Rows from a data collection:
++++++++

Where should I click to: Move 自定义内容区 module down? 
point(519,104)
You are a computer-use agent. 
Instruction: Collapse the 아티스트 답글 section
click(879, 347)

++++++++

Update every row above by replacing "section" with "panel", leaving everything else unchanged.

Where should I click to: Move 自定义内容区 module down? 
point(519,104)
You are a computer-use agent. 
Instruction: Collapse the 아티스트 답글 panel
click(879, 347)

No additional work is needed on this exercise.